Esercizi da svolgere:
a - Nell'articolo sul referendum sulla giustizia, a che cosa viene paragonato il politico che comincia col rispetto per la magistratura e finisce con la riforma della giustizia?
b - Copia dall'articolo sul referendum sulla giustizia il brano che parte dalle parole "di Paolo Ghion" e si chiude con "senso o nell’altro.".

Estratto del documento:
********
“Se un politico vi fotte l’auto, potrà farla franca”, così spiegherei il No al referendum sulla giustizia

Il Fatto Quotidiano - Thursday, November 27, 2025

di Paolo Ghion

Non ho idea di come il prossimo referendum sulla giustizia verrà affrontato e con quale argomentazioni si cercherà di convincere le persone a votare in un senso o nell’altro.

Per il è facile immaginare la solita manfrina d’antica memoria, solo che un tempo nei confronti dei magistrati, ci si infilava qualche parola di ordinaria amministrazione, almeno per dare una parvenza di normalità che naturalmente mal celavano l’orrore per la magistratura che si ostina a far rispettare la legge. Insomma, il politico che argomenta premettendo il rispetto per la magistratura e conclude con la riforma della giustizia, equivale al mio gatto che mi salta in braccio con affetto e poi rovina il momento cominciando a leccarsi le parti intime. Oggi non c’è meno infarinatura e se uno infila un rasoio elettrico in una polpetta, non ci si sorprenda se l’Anm risponde al governo: “Come accettato, ma sto a dieta”.
********
Dati da esaminare:
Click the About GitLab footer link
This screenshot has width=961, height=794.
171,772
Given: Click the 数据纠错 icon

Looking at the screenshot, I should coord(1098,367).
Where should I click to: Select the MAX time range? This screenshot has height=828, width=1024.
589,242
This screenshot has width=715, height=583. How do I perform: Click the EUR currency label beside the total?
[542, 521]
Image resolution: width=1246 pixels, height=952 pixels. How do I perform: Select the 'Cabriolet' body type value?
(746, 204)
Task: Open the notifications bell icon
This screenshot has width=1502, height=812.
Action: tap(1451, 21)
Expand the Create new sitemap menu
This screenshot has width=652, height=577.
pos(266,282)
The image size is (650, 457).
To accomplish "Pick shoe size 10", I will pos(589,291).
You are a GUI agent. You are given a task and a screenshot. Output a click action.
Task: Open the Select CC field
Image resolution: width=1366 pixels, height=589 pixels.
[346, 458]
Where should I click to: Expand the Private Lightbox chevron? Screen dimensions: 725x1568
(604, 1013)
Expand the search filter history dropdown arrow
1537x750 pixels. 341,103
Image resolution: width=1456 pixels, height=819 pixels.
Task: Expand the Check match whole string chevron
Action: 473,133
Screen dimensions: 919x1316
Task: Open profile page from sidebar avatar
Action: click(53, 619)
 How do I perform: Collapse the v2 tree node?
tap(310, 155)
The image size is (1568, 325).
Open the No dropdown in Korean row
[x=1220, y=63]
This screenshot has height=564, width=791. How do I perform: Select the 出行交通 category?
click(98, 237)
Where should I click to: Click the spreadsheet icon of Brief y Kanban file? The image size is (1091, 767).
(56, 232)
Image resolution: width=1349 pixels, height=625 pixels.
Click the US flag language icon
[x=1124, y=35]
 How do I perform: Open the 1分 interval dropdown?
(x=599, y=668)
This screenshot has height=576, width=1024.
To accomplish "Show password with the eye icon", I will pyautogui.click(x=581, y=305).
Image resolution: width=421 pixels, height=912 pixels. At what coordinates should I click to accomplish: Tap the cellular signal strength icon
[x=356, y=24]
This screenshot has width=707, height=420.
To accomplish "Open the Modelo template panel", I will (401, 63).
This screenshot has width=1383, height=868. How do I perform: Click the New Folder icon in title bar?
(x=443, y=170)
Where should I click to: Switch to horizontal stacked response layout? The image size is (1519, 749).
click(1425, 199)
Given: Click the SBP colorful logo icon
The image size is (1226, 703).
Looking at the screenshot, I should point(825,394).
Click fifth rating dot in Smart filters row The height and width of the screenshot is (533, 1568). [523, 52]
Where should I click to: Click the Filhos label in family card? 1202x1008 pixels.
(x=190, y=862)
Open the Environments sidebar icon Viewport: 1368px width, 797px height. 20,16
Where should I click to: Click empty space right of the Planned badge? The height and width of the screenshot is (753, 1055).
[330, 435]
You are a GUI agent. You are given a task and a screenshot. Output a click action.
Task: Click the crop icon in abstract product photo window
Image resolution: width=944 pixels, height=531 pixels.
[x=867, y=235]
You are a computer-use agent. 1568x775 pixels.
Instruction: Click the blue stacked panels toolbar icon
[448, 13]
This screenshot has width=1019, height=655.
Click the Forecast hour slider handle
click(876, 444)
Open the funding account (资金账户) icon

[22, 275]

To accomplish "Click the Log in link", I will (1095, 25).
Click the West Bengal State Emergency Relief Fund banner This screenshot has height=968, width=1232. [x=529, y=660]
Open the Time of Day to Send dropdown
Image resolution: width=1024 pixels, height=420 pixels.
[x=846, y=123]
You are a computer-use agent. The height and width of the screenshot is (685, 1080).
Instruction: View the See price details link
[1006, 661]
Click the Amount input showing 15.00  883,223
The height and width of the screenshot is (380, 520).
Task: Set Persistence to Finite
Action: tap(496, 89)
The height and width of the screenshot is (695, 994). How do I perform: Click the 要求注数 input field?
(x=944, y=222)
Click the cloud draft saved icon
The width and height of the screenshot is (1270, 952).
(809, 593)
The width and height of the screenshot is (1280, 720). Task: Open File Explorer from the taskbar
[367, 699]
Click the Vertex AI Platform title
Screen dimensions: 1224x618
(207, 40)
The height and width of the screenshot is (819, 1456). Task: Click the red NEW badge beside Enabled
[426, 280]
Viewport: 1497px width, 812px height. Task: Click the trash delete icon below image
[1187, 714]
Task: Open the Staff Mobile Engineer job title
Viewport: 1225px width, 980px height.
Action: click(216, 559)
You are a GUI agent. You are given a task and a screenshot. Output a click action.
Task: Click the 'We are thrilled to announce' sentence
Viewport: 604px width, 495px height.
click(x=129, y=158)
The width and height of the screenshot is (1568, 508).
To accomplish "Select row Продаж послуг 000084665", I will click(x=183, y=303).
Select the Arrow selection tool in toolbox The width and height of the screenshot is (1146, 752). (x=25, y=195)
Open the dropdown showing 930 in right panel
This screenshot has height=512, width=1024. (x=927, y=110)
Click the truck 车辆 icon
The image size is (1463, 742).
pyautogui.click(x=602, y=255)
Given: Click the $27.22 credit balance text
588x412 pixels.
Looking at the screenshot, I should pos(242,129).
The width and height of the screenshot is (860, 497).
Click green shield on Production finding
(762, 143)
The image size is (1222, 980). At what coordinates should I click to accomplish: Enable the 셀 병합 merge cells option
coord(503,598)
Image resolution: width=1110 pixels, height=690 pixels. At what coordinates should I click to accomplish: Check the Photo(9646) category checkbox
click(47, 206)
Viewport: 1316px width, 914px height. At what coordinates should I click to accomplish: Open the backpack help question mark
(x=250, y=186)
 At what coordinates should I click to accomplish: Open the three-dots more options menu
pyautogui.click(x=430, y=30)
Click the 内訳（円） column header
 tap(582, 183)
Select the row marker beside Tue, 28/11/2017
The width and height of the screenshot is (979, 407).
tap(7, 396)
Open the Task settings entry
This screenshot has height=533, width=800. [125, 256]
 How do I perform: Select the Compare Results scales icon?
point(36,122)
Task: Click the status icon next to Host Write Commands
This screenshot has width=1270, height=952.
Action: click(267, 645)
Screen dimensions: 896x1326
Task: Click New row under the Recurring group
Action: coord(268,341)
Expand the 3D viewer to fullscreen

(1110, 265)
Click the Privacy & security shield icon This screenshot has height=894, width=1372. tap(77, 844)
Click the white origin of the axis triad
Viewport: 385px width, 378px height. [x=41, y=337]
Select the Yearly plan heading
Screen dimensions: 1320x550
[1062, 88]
********
Soluzioni:
a - Al gatto di chi scrive, che gli salta in braccio con affetto e poi rovina il momento cominciando a leccarsi le parti intime.

b -
di Paolo Ghion

Non ho idea di come il prossimo referendum sulla giustizia verrà affrontato e con quale argomentazioni si cercherà di convincere le persone a votare in un senso o nell’altro.